What needs to be done
All pictures are to be skipped; retype only the lines from the top of the entries through the line with "Blog (204, 1347)", both included.

Saved data entries:

»»

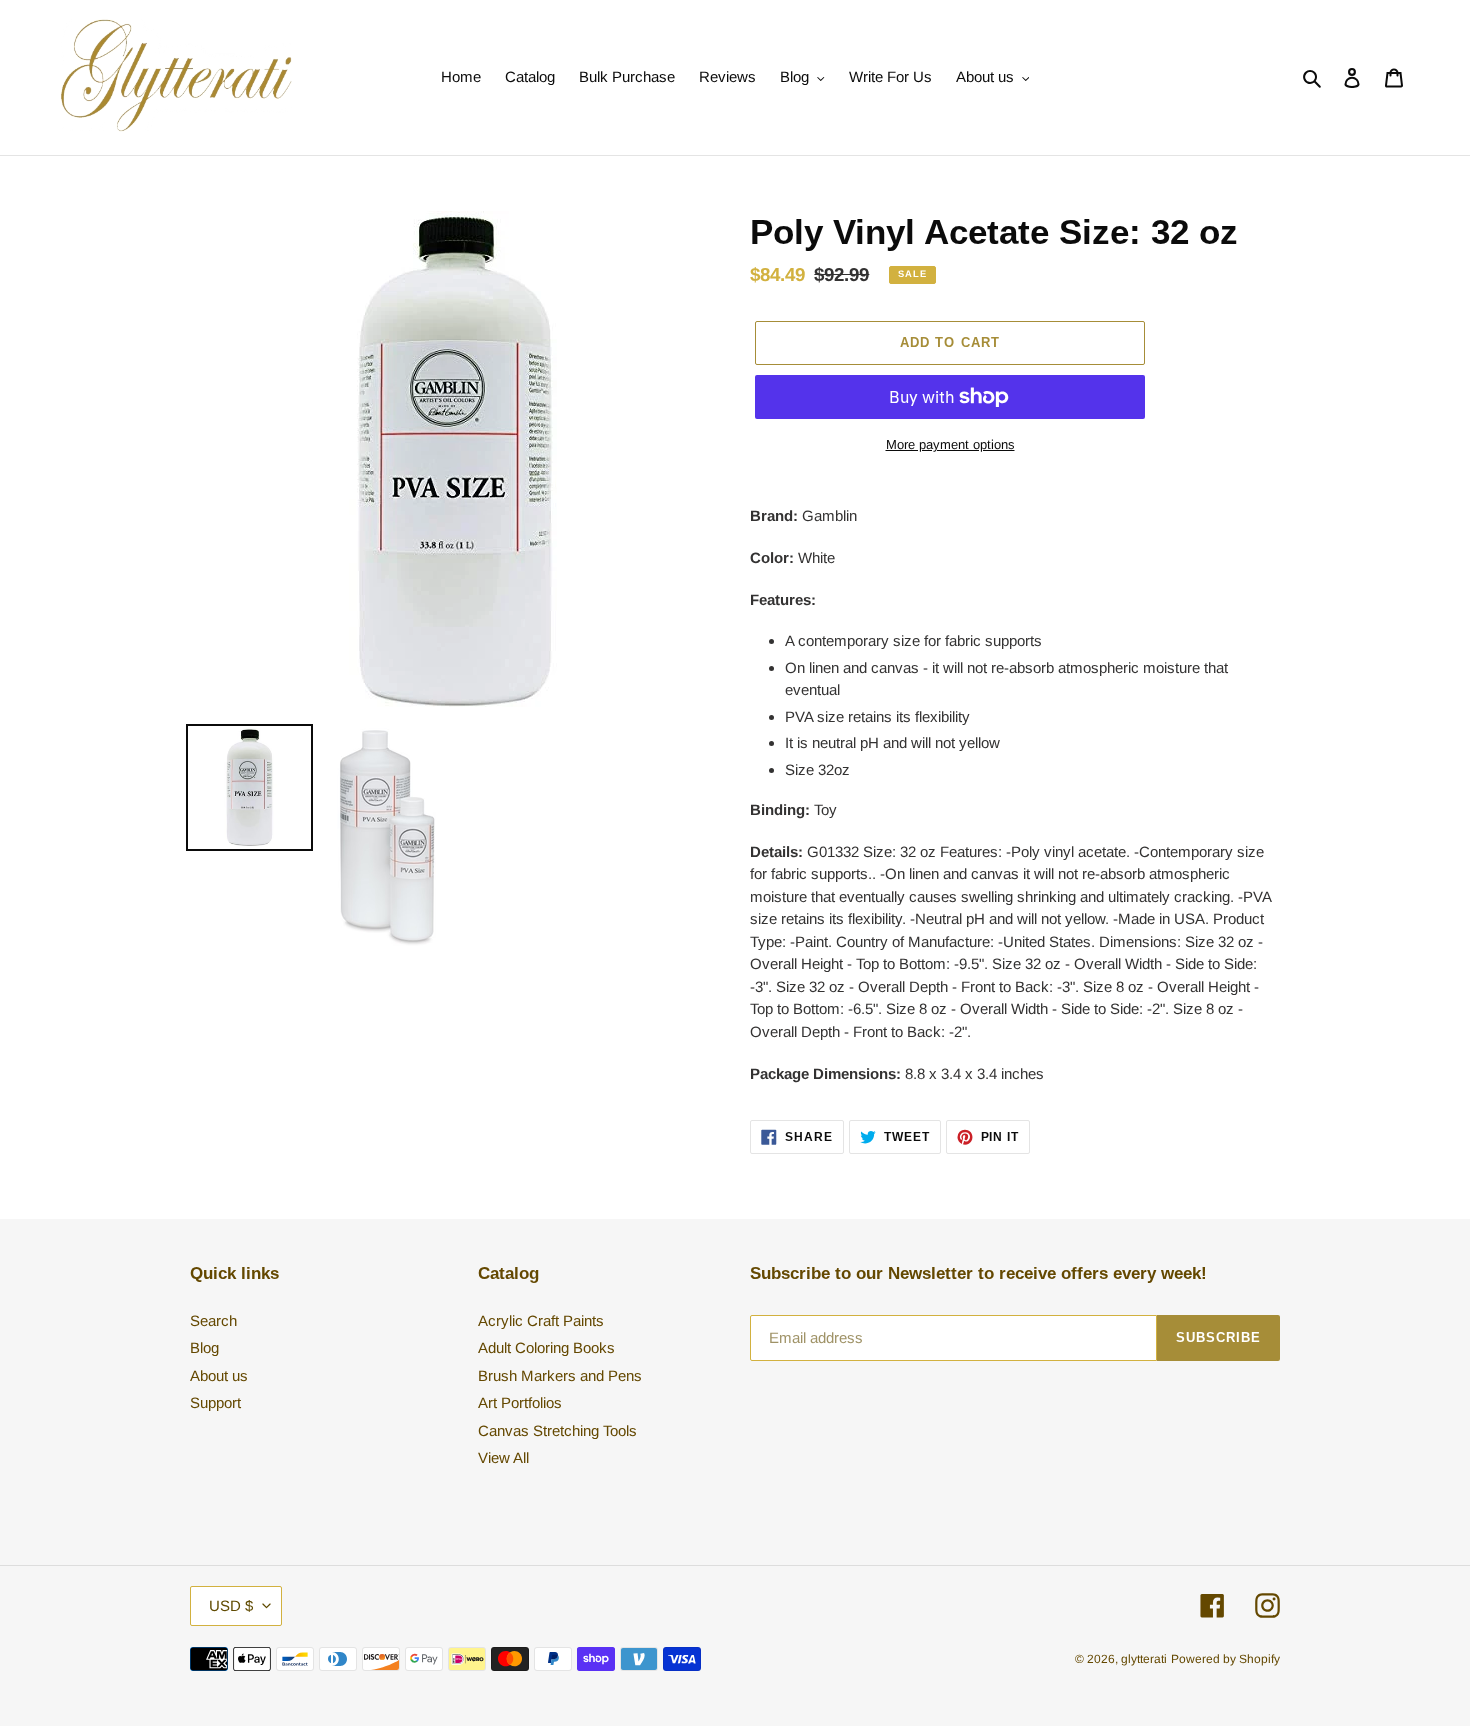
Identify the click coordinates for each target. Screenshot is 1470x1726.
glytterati (1144, 1659)
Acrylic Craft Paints (541, 1320)
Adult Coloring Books (546, 1347)
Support (215, 1402)
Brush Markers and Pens (560, 1375)
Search (213, 1320)
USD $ (231, 1605)
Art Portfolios (520, 1402)
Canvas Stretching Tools (557, 1430)
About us (219, 1375)
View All (503, 1457)
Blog (204, 1347)
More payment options (950, 444)
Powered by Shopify (1225, 1659)
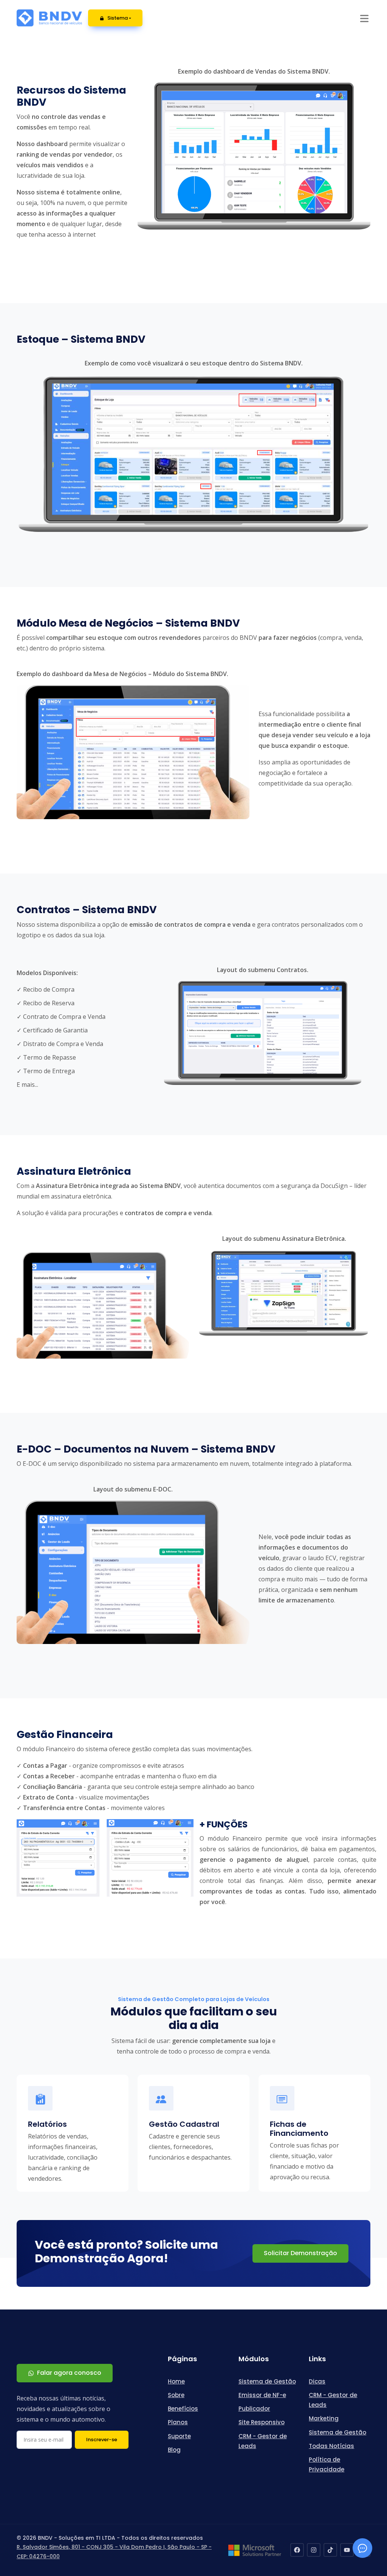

««

Exercise response
Identify the click coordinates for each target. Screenshot is 1470x1726.
glytterati (1144, 1659)
Acrylic Craft Paints (541, 1320)
Adult Coloring Books (546, 1347)
Support (215, 1402)
Brush Markers and Pens (560, 1375)
Search (213, 1320)
USD $ (231, 1605)
Art Portfolios (520, 1402)
Canvas Stretching Tools (557, 1430)
About us (219, 1375)
View All (503, 1457)
Blog (204, 1347)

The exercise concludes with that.